Microsoft has invested in pen based computing since the early 1990s and with the release of Windows Vista handwriting recognizers are available for 12 languages, including USA, UK, German, French, Spanish, Italian, Dutch, Brazilian Portuguese, and Chinese (Simplified and Traditional), Japanese and Korean. Customers frequently ask us when we plan to ship more languages and why a specific language is not yet supported. We are planning to ship new and improved languages for Windows 7, including Norwegian, Swedish, Finnish, Danish, Russian, and Polish, and the list continues to grow. Let’s explore what it takes to develop new handwriting recognizers.
Windows has true cursive handwriting recognition, you don’t need to learn to write in a special way – in-fact, we’ve taught (or “trained” as we say) Windows the handwriting styles of thousands of people and Windows learns more about your style as you use it. Over the last 16 years we’ve developed powerful engines for recognizing handwriting, we continue to tune these to make them more accurate, faster and to add new capabilities, such as the ability to learn from you in Vista. Supporting a new language is much more than adding new dictionaries – each new language is a major investment. It starts with collecting native handwriting, next we analyze the data and go through iterations of training and tuning, and finally the system gets to you and continues to improve as you use it.
The development of a new handwriting recognizer starts with a huge data collection effort. We collect millions of words and characters of written text from tens of thousands of writers from all around the world.
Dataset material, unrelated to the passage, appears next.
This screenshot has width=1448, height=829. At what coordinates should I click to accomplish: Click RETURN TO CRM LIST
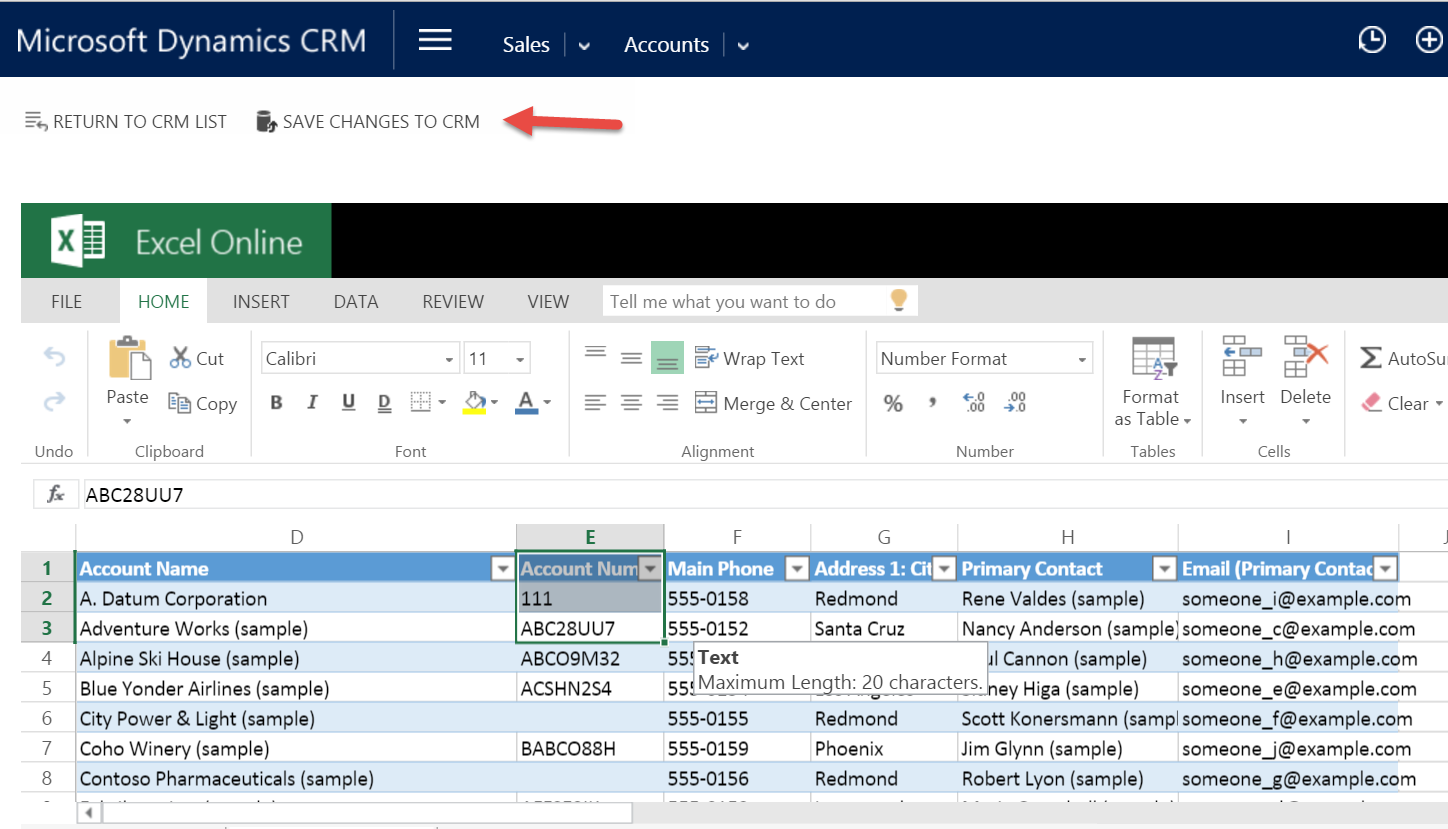point(125,120)
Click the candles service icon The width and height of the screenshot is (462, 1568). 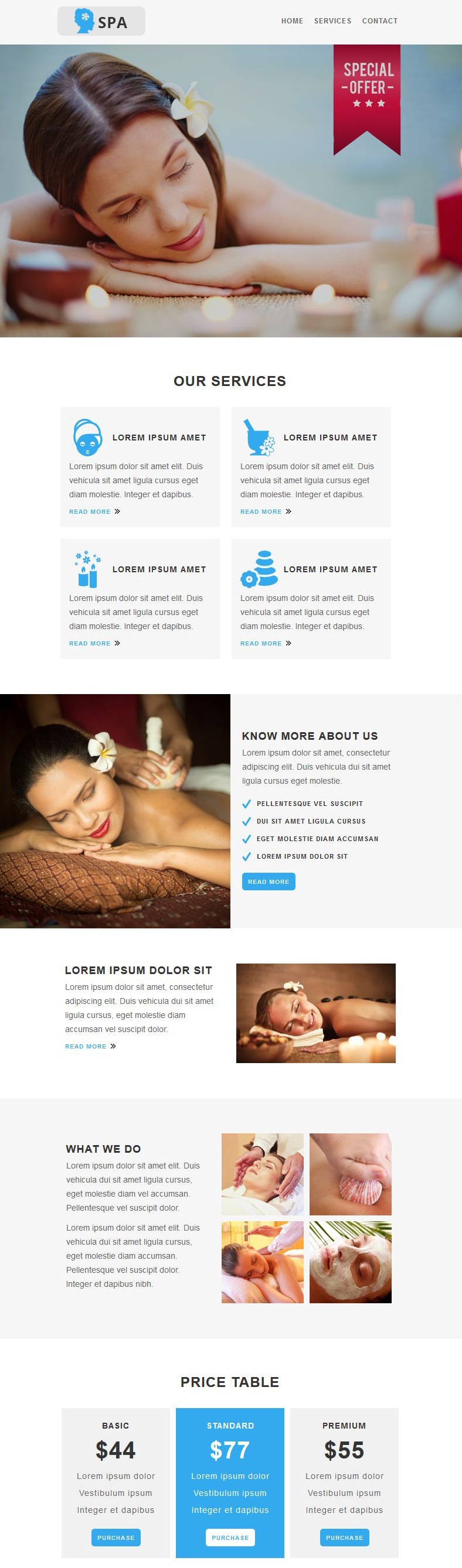(x=88, y=569)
Before I describe our collection efforts, I would like to answer a question we are frequently asked: “Why can’t you just use an existing recognizer with a new dictionary?” One reason is that some languages have special characters or accents. But the overriding reason is because people in different regions of the world learn to write in different ways, even between countries with the same language like the UK and US. Characters that may look visually very similar to you can actually be quite different to the computer. This is why we need to collect real world data that captures exactly how characters, punctuation marks and other shapes are written.
Setting up a data collection effort is challenging and time consuming because we want to ensure that we collect the “right kind of data”. We carefully choose our collection labs in the respective countries for which we develop recognizers.
Before we start our data collection in the labs, we configure our collection tools, prepare documentation, and compile language scripts that will guide our volunteers through the collection process. Our scripts are carefully prepared by native speakers in the respective language to ensure that we collect only orthographically correct data, data from different writing styles, and data that covers all characters, numbers, symbols and signs that are relevant to a specific language. All of our scripts are proofread and edited before they are blessed to be used at the collection labs.
Once our tools and scripts are ready, we open our labs and start to recruit volunteers to donate their handwriting samples. Our recruitment efforts ensure that we have balanced demographics such as gender, age, left handiness, and educational background that represent the majority of the population for that country.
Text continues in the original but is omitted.